Effects of glucose refeeding and glibenclamide treatment on glucokinase and GLUT2 gene expression in pancreatic B-cells and liver from rats

The mutual role of glucose and insulin in the regulation of glucokinase and GLUT2 glucose transporter gene expression in pancreatic B-cells and liver has been studied in vivo in the rat. Glucokinase mRNA was quantified by competitive reverse-transcriptase PCR analysis, and GLUT2 mRNA by Northern-blot analysis in total RNA fractions. As in the liver, glucokinase mRNA decreased by 64% in pancreatic B-cells after starvation for 2 days and was induced 3-fold by short-term treatment (1 h) of the rats with oral glucose (4 g/kg body wt.). In contrast the sulphonylurea compound glibenclamide (0.1 mg/kg body wt.) did not significantly stimulate glucokinase gene expression in pancreatic B-cells.

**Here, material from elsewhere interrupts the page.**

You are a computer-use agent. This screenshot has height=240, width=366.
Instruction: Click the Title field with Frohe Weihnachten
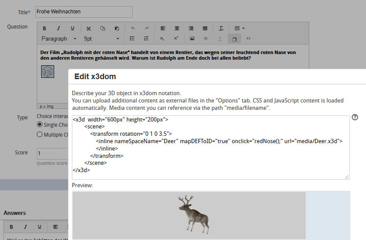point(83,12)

But glibenclamide caused a 4-fold increase of glucokinase mRNA in liver which was abolished by concomitant administration of diazoxide, a drug which antagonizes glibenclamide stimulated insulin secretion. GLUT2 gene expression was decreased by 50% in pancreatic B-cells and liver after starvation of the rats for 2 days. Neither short-term treatment (1 h) with glucose nor glibenclamide resulted in a significant increase of GLUT2 gene expression in pancreatic B-cells and liver. The results suggest that it is glucose which stimulates glucokinase gene expression in pancreatic B-cells whereas the transcriptional regulation of the glucokinase gene in liver is directed by insulin.